Real-time imaging of influenza infection in mice is a promising new method to quickly monitor disease progression and to evaluate whether candidate vaccines and treatments are effective in this animal model, according to National Institutes of Health (NIH) scientists. A group from the NIH's National Institute of Allergy and Infectious Diseases (NIAID) evaluated the live imaging system as a potential alternative to traditional methods of assessing investigative influenza vaccines and treatment in mice, which can be time consuming and require more study animals for valid statistical comparison.

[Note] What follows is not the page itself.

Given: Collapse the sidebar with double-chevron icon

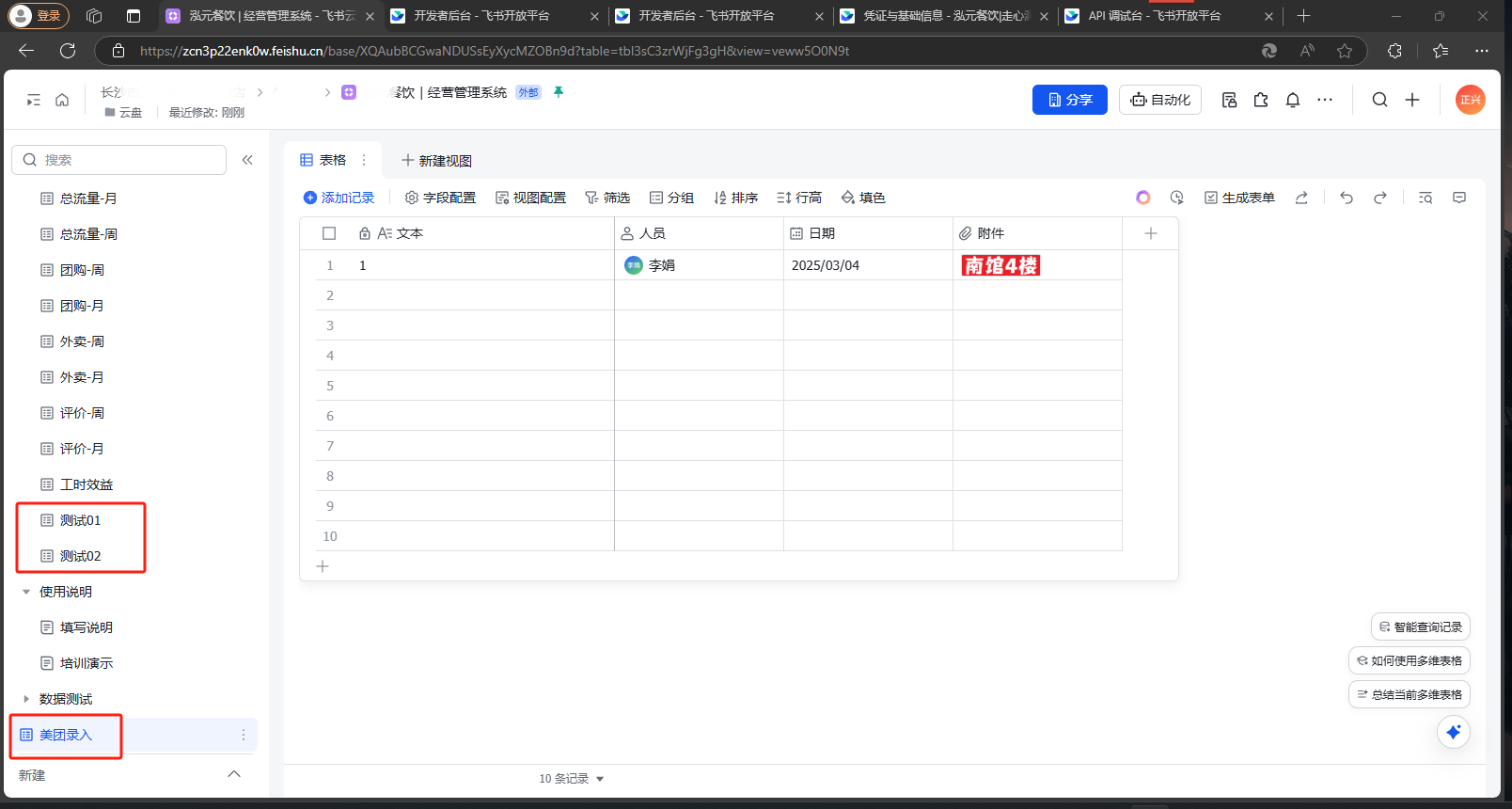Looking at the screenshot, I should (x=247, y=160).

Over the past decade, live imaging systems have evolved as non-invasive methods to track and monitor viruses, bacteria, and various types of cells and genes. Practical applications in use include studies of tumor growth in cancer research and locating where viruses and bacteria hide.

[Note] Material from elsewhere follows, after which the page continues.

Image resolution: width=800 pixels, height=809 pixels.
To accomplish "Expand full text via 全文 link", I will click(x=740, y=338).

For the current study, the NIAID scientists infected mice with a "reporter" virus after the mice had been immunized against influenza or treated with anti-influenza antibodies either before or three days after infection. The reporter virus, developed with collaborators at the University of Wisconsin, included a gene that made the virus "light up" in all infected mice. The researchers then injected the mice with a substance that would recognize the luminescent gene in an optical imaging system, allowing them to monitor infection in real time.

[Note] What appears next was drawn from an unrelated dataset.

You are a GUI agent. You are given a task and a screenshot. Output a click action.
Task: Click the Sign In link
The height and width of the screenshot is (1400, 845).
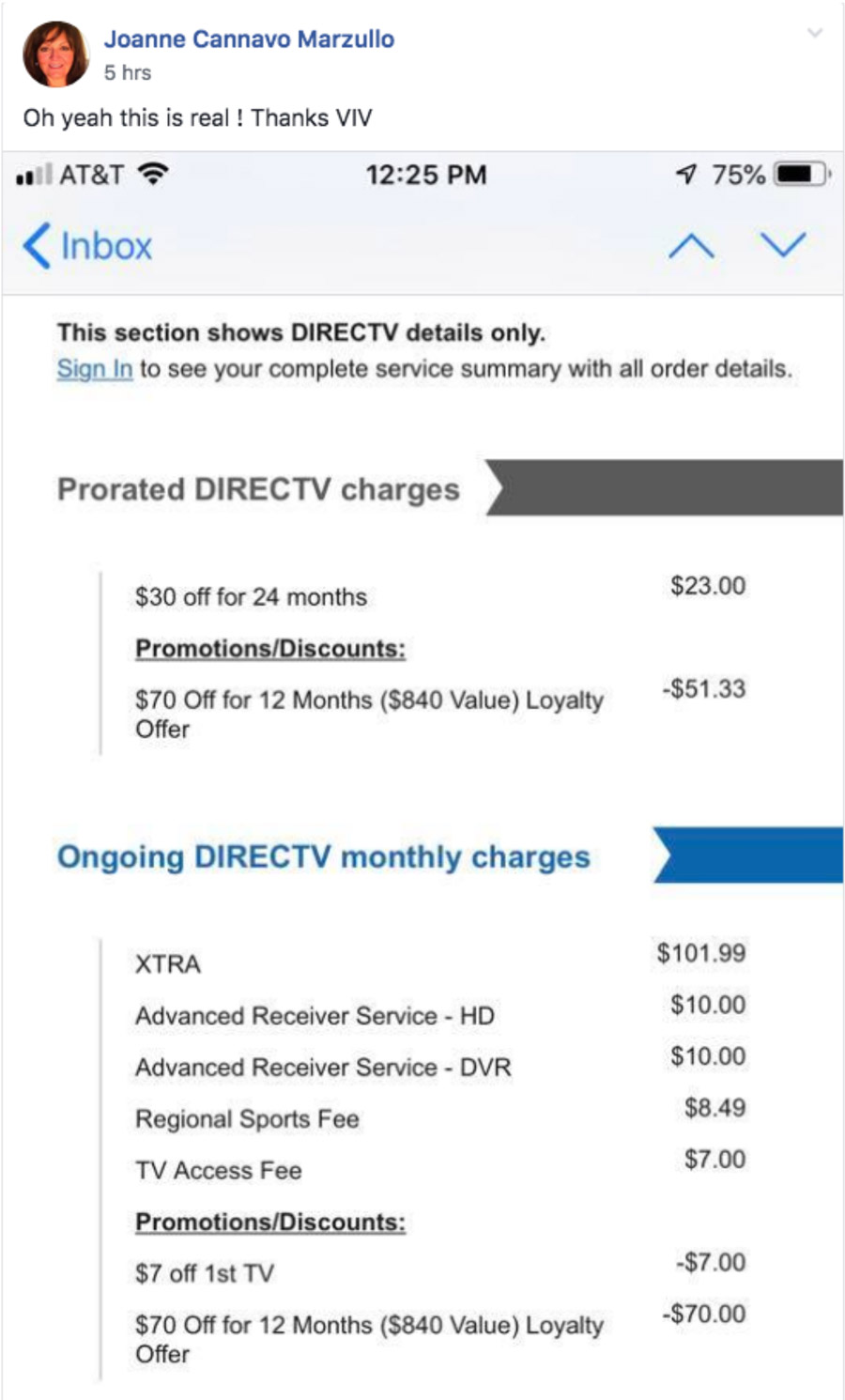coord(94,369)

The group used the imaging system to assess how well the experimental vaccines and antibodies protected the mice from infection and to differentiate between the interventions used, providing clues about how these prevention strategies conferred protection. They also offered advice to researchers who are considering live imaging as an evaluation tool; for example, how the reporter virus is designed could affect its virulence, and host factors, such as inflammation, could affect detecting the luminescent signal.
Article: In Vivo Imaging of Influenza Virus Infection in Immunized Mice, R Czako, et al., mBio, doi: 10.1128/mBio.00714-17, published 30 May 2017.